As soon as scholars began to show a keener and more detailed interest in folk-songs and Macedonian music, a succession of increasingly large and varied collections appeared, which become the object of more careful research.
In the 1850s, when the period of the Macedonian renaissance began, various collectors of songs and Macedonian music were active and a great many works conceived and created in preceding centuries were published, among which folk-songs and music were of the first importance.

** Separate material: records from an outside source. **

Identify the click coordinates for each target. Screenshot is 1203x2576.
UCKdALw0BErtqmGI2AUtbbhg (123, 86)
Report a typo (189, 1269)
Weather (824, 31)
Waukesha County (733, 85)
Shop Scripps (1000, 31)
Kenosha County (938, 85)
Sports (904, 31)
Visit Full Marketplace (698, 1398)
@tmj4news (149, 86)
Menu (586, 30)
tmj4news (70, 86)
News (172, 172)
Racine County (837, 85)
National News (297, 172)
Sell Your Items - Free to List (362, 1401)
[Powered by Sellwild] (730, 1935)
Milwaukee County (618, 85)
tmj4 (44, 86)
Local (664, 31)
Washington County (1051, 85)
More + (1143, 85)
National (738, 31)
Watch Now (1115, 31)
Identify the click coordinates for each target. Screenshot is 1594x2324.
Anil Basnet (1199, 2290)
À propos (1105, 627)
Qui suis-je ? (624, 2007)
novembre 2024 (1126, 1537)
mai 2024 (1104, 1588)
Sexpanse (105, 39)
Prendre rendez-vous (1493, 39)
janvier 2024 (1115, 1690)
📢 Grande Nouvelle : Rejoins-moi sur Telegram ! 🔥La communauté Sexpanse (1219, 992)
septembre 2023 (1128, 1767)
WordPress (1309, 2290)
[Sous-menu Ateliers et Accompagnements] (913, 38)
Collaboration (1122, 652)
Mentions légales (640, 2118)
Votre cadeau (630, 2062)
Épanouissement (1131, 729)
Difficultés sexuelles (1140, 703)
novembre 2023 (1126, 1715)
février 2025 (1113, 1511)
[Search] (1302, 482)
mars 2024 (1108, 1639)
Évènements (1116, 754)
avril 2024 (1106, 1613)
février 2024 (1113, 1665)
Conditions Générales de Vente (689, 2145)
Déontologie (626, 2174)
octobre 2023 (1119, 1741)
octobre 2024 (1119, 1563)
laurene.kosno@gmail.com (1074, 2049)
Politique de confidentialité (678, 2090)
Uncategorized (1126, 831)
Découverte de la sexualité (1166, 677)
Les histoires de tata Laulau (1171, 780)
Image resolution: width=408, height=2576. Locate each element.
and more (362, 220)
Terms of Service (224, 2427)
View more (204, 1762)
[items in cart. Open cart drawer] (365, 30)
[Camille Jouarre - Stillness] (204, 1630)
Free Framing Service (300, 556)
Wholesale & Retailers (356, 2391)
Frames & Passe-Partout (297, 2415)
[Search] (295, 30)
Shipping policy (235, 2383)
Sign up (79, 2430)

The ideas inspiring the renaissance of the Macedonian people were often manifested through a series of folklore activities, which was no accident when one remembers that this people had been fighting for independence for many years, so that these activities appeared one of the most notable cultural and artistic expressions. Consequently, the frequent publications of Macedonian folk-songs and Macedopnian music suggested a deeper study of them. But this was extremely difficult because the publications of these folk-songs were disseminated outside Macedonia, as was the case with the "Collection" of the Miladinov brothers, published in Zagreb in 1861, and other works of the kind, while Macedonia groaned under the Turkish yoke. Therefore, these Macedonian folk-music and songs were often published in Bulgaria, which had gained its independence shortly before.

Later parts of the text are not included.